Trump: Won't sue to halt officials' testifying

Letters say inquiry into efforts to subvert election OK, beyond that maybe not

Former President Donald Trump said this week that he will not move to stop former Justice Department officials from testifying before two committees that are investigating his administration's efforts to subvert the results of the presidential election, according to letters from his lawyer obtained by The New York Times.

Trump said he would not sue to keep six former Justice Department officials from testifying, according to letters sent to them Monday by Douglas Collins, who was known as one of Trump's staunchest supporters when he served in Congress and who is now one of his lawyers.

Collins said Trump may take some undisclosed legal action if congressional investigators seek "privileged information" from "any other Trump administration officials or advisers," including "all necessary and appropriate steps ... to defend the office of the presidency."

The letters were not sent to the congressional committees but rather to the potential witnesses, who cannot control who Congress contacts for testimony or what information it seeks.

By allowing his former Justice Department officials to speak with investigators, Trump has paved the way for new details to emerge about his efforts to delegitimize the outcome of the election.

Even though department officials, including Jeffrey Rosen, the former acting attorney general, and former Attorney General William Barr, told him that President Joe Biden had won the election, Trump pressed them to take actions that would cast the election results in doubt and to publicly declare it corrupt.

Trump and his allies have continued to assert in public statements that the election was rigged and the results fraudulent.
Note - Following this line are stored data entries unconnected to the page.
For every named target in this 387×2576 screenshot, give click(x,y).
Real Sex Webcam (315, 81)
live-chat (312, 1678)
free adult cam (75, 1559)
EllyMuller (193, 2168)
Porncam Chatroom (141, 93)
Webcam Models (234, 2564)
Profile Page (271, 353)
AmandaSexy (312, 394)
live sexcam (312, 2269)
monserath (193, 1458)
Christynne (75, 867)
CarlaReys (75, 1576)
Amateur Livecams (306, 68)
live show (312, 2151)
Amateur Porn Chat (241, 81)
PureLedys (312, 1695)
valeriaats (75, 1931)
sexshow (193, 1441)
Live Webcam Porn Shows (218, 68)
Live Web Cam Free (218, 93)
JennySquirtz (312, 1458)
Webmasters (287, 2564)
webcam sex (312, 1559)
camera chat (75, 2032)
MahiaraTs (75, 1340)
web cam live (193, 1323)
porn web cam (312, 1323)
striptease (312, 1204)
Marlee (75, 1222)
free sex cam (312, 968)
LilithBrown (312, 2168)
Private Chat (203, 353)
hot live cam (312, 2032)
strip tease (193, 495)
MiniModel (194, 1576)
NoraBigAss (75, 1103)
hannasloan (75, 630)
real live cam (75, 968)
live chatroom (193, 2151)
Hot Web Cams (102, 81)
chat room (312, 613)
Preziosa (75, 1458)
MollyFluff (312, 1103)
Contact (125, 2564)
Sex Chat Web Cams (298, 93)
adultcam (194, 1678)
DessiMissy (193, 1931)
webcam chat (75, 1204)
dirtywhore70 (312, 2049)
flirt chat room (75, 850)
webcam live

Richard Donoghue, a former acting deputy attorney general, Rosen and others have agreed to sit down for closed transcribed interviews with the House Oversight and Reform and Senate Judiciary committees. The sessions are expected to begin as soon as this week, according to three people familiar with the matter.

Last week, the Justice Department told former officials from the agency that they were allowed to provide "unrestricted testimony" so long as it does not reveal grand jury information, classified information or information about pending criminal cases.

The committees asked the Justice Department to allow former officials to testify after they opened investigations this year into the Trump White House's efforts to undermine Biden's victory, a pressure campaign that occurred in the weeks before Trump supporters attacked the Capitol as Congress met to certify the electoral results.

The Justice Department and the White House counsel's office generally deny such requests because they believe that deliberative conversations between administration officials should be protected from public scrutiny.

But they ultimately decided to allow the interviews to proceed, saying in letters to the potential witnesses that the scope of the investigation concerned "extraordinary events," including whether Trump tried to improperly use the Justice Department to advance his "personal political interests," and thus constituted "exceptional circumstances."

In his letter, which was first reported by Politico, Collins also said Trump continued to believe that the information sought by the committees "is and should be protected from disclosure by executive privilege."

Collins said no president has the power to unilaterally waive that privilege and that the Biden administration has "not sought or considered" Trump's views in deciding not to invoke it.